"Well, I hope you were satisfied with what you saw?" I said carelessly.
She snapped her fingers quickly, and laughed. "Bah! you think you will put me off; you think I don't understand," she said. "I tell you I saw you come to that door and look out; I saw you in the starlight. And then I saw her come; heard the shriek; saw you catch her in your arms. After that, the fastening of the door by the doctor, while you held the lamp. And yet this morning"—her voice changed to a tone of bitter irony—"this morning, if you please, no one knows anything about it, and everyone has slept well. Bah!"
She snapped her fingers again, and it seemed almost as if she waited to know what I should say. But I realised that this woman was an intimate of the doctor; and it was my business, then, to fear everyone in that house, save Debora.

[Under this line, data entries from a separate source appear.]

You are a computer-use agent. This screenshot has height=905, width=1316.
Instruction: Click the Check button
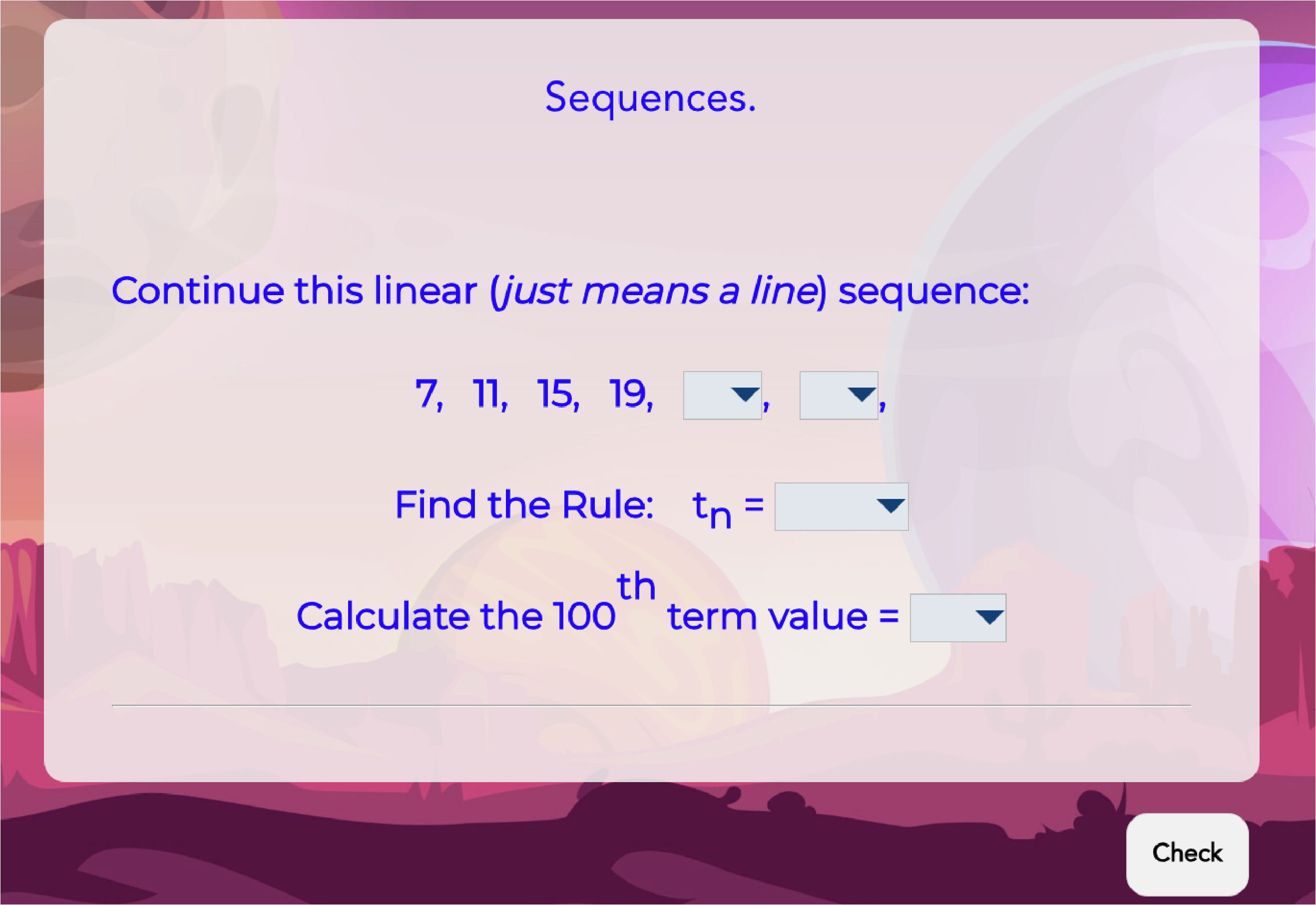click(x=1187, y=855)
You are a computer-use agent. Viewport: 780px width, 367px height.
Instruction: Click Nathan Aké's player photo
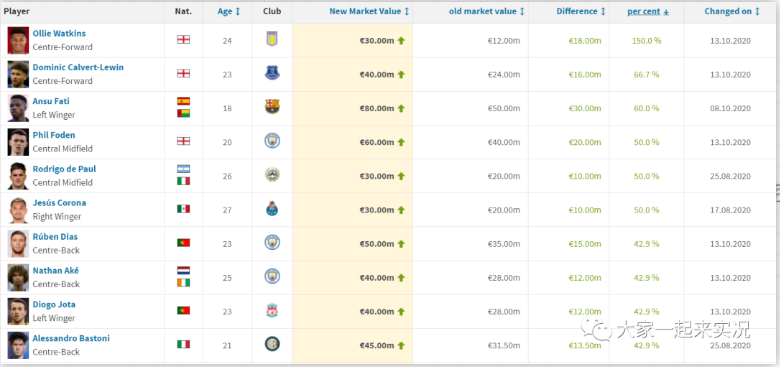pos(18,277)
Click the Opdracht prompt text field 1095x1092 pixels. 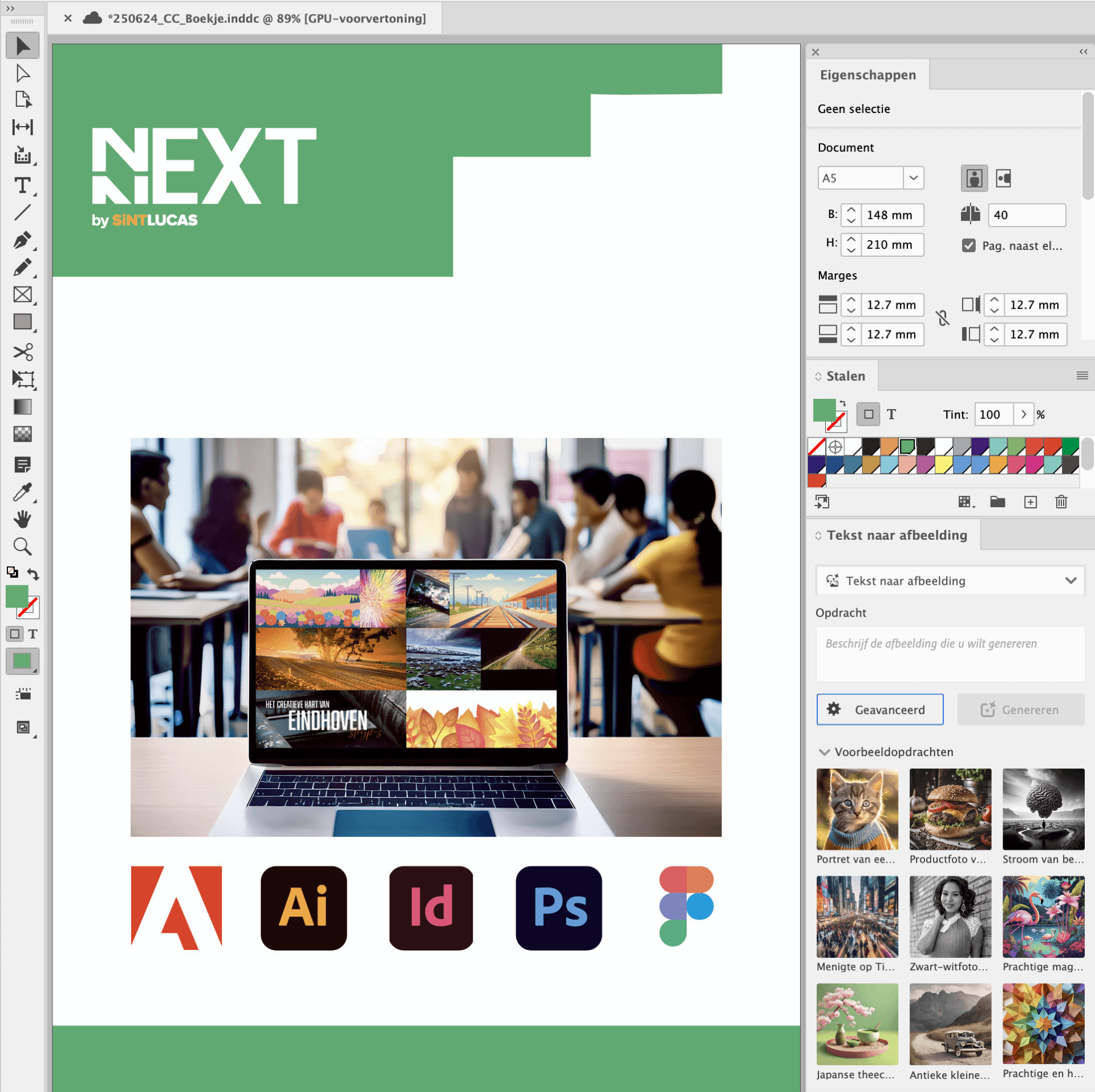click(950, 654)
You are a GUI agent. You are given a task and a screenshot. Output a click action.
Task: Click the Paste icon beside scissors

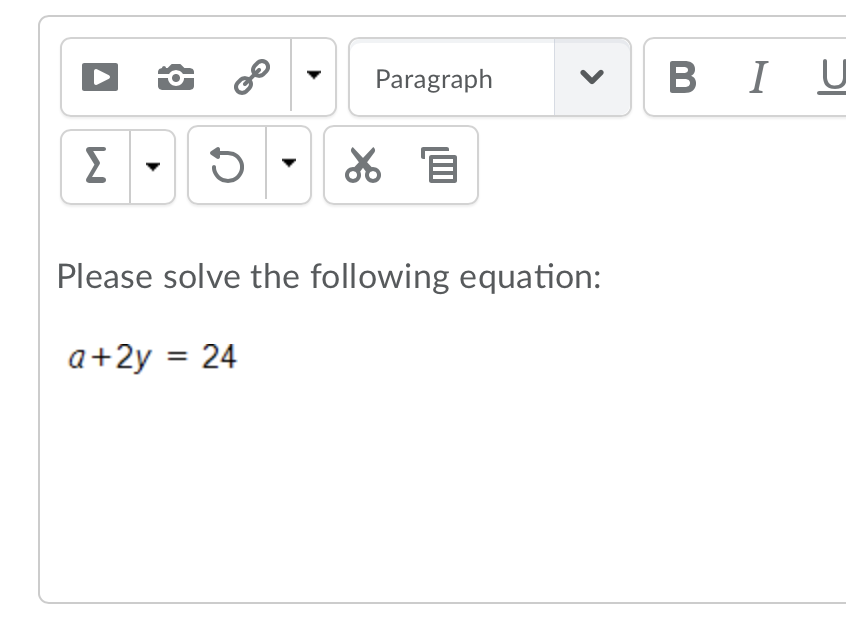439,166
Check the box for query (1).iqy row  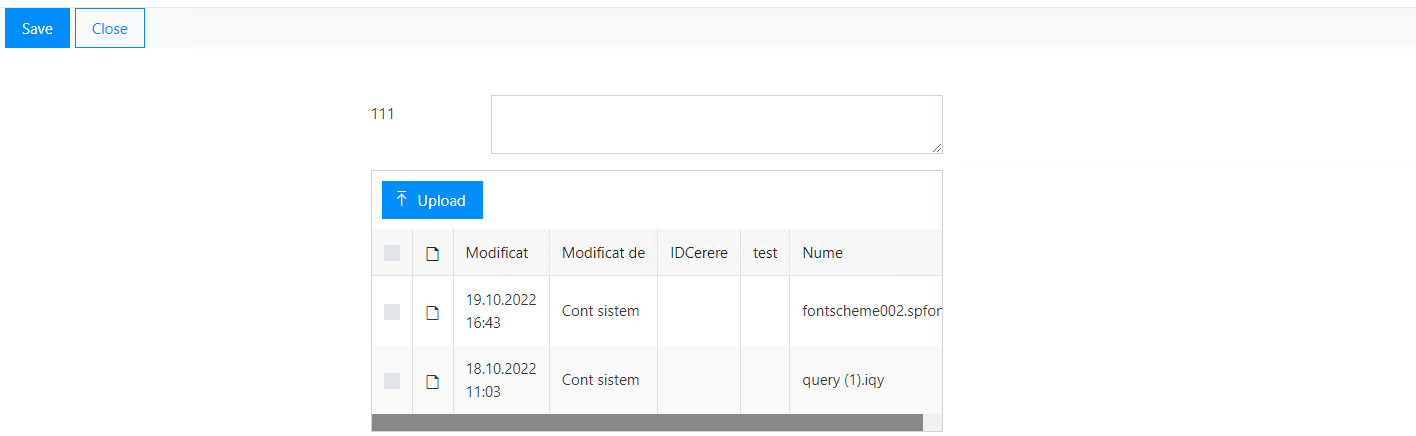(392, 381)
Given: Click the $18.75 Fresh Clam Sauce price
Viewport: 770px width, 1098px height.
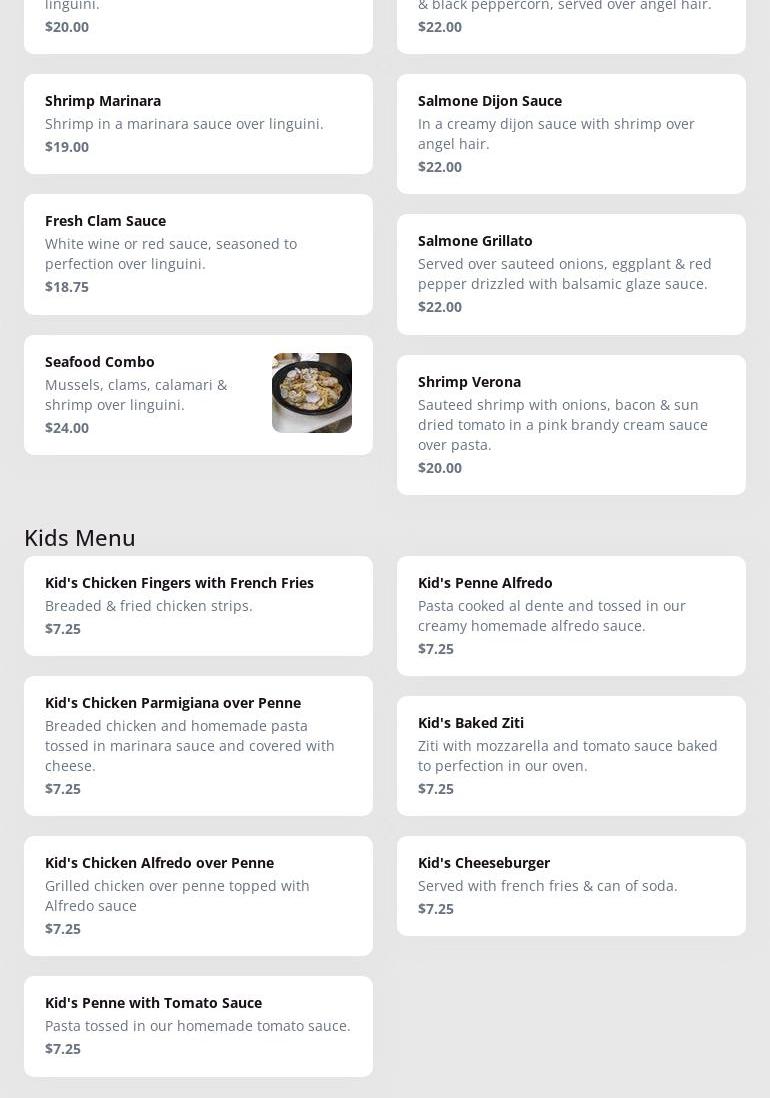Looking at the screenshot, I should (67, 287).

So I went on smoking, and, still without turning my head, talked to the woman I saw in the mirror.
"Have you anything else to say?" I asked calmly.
"Oh! a great deal," she flashed back at me, forgetting the cautious voice in which she had spoken. "I want, first of all, to know who you are, and how you come to be in this house so mysteriously and so suddenly; for who saw you arrive? That I shall discover some day for myself. I discover everything in time. And I want to tell you something."
She moved a step nearer to my chair, and now I turned my head and looked into her eyes.
"He did not succeed last night; but perhaps the next time he will not fail. So surely as I stand here, so surely do I know that he will kill her." She nodded her head with incredible swiftness two or three times, and drew back from me, with her lips tightly pursed.
I lost control of myself in the sudden shock of her words; I sprang to my feet. "What do you mean?" I asked in horror. "What do you know?"
"Only what I have said," she mocked at me, as she made for the door. "I would advise you, Mr. Mysterious, to look well after this girl you love—this frail thing of prettiness. For the doctor will surely kill her!" Then she was gone, and I was left staring helplessly at the closed door.
So much had that thought been in my own mind that her words seemed but an echo. I thought I saw that this man, Bardolph Just, cheated of his purpose in securing the girl, had made up his mind to get rid of her—out of some insane jealousy that prompted him not to allow her to go to the arms of another man. Yet, when I came to think over the problem, it occurred to me that if, as he had faintly suggested, he wanted control of her fortune, this would be but the act of a madman. The only possibility was that the fortune might in some way be secured by him without her.